الخميس، 18 فبراير 2016

Polls and punditry obscure the changes in South Carolina



BMW has invested $7 billion in Spartanburg, S.C., and now employs 8,000 people there.


South Carolina finds itself under the national microscope right around this time every four years. And, as it happens, this is a good time to take a closer look.
Media wags across the country habitually paint South Carolina as a pocket of extreme conservative views, where angry voters are perpetually hostile to outsiders and new ideas. And that’s the frame they often use to handicap the state’s early presidential contest.
But beyond the ups and downs of poll numbers and delegate counts, there’s a more interesting trend line to watch this year: South Carolina is changing, and it’s doing so under the influence of the global auto industry.
Automakers, suppliers and other transportation companies are driving an economic transformation in the state that is slowly remaking its social fabric as well, with waves of European and Japanese companies and managers introducing new perspectives and ideas.
In short, this is not your older brother’s South Carolina.
Back in 1992, some locals reacted with dread to the announcement that BMW would build a car plant in Spartanburg. They feared it would upset the local economic base with higher wages and an influx of outsiders.
And they were right.
Since then, the German automaker has invested $7 billion in Spartanburg and now employs 8,000 people. More than two-thirds of the vehicles built there were exported last year, generating nearly $10 billion in export income through the port of Charleston. Those car exports make South Carolina the nation’s No. 1 exporter, and make China the state’s largest trading partner.
Late last year, Chinese-owned Volvo Car Corp. sank the pilings to build its own $500 million auto plant in South Carolina near Charleston.
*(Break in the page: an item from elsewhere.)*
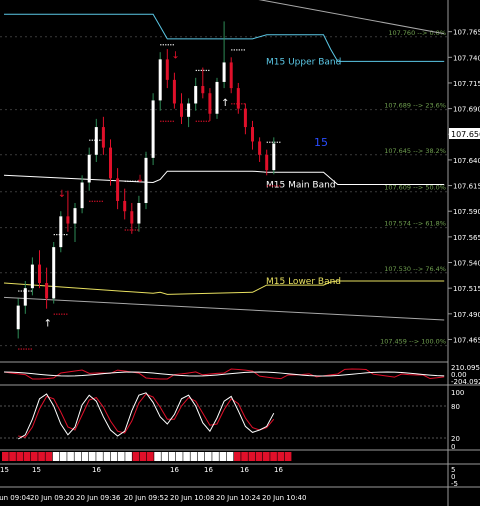 This screenshot has width=480, height=506. I want to click on current-price-label: 107.656, so click(466, 134).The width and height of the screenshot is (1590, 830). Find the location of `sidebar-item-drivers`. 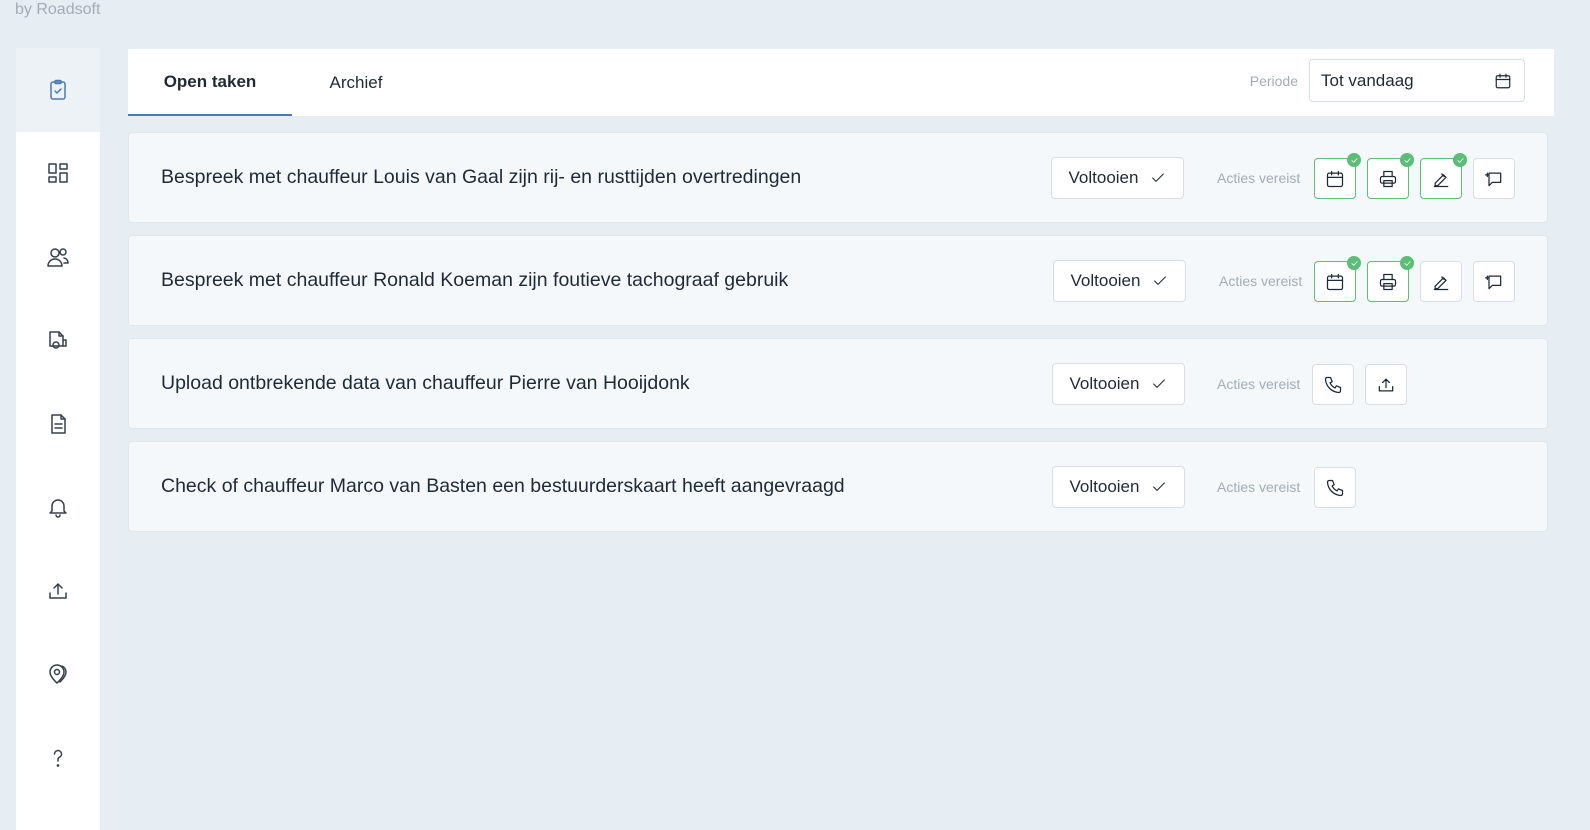

sidebar-item-drivers is located at coordinates (58, 257).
Volvo will start with 2,000 workers, but its intention is to build the plant into the same sort of global export base that BMW has. Daimler also said last year that it will spend $500 million in South Carolina to open a Mercedes-Benz Sprinter van plant near Charleston.
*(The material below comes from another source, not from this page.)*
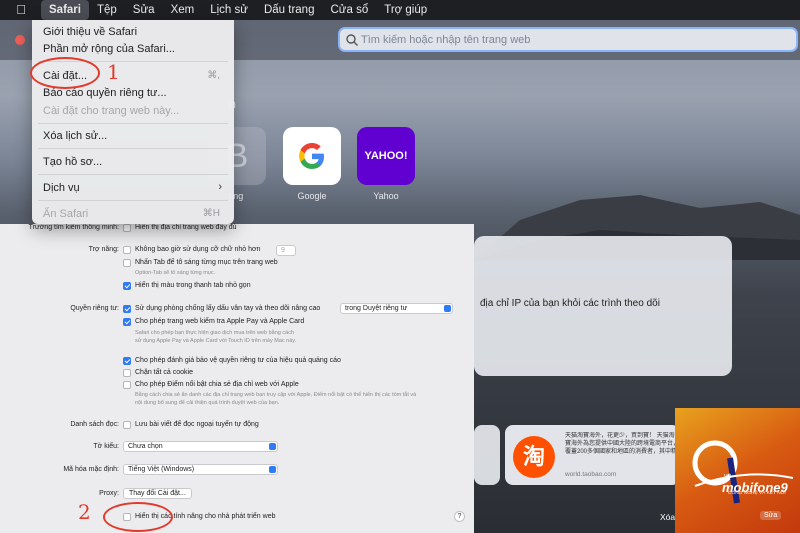 Image resolution: width=800 pixels, height=533 pixels. Describe the element at coordinates (290, 10) in the screenshot. I see `menu-bookmarks: Dấu trang` at that location.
Such business plans are fostering growing local support for free-trade pacts and deeper international ties. In pre-BMW South Carolina, the then-dominant textile industry wanted no part of chummy foreign relations.
The BMW-Volvo-Mercedes threesome is also expected to draw a new wave of European auto suppliers into the state, keeping life busy for Bobby Hitt, the former BMW public relations manager who is now the state’s secretary of commerce.
Hitt noted this week that foreign-owned companies now employ 115,000 workers in the state. Robert Bosch employs 1,200 people at a high-tech sensor plant in Anderson, and this month announced an expansion of its hydraulics plant in Fountain Inn, where it employs 700.
South Carolina now leads the nation in the production of tires, thanks in large part to recent investments by Germany’s Continental Tire and France’s Michelin. Michelin also has its North American headquarters in Greenville, a city where the influence of Michelin and BMW is unmistakable. Downtown Greenville now has some of the hallmarks of a European city, with bistros and cafes along a pedestrian-friendly cityscape.
Changing attitudes won’t be so easy. A media report just before the GOP primary cited a Public Policy Polling survey that found 70 percent of Donald Trump’s South Carolina supporters believe the Confederate flag should still be flying above the statehouse.
The polarizing symbol was ordered removed from the statehouse grounds last summer under a bill signed by South Carolina’s conservative governor, Nikki Haley, following a massacre at a black church by a gunman who held white-supremacist views.
Like the automotive companies she continues to welcome, Haley herself is a symbolic newcomer. Though born in the state, she is a first-generation American, the daughter of immigrants from India.
Her quick removal of the Confederate Stars and Bars last year shows that -- regardless of personal political views -- newcomers invariably bring change.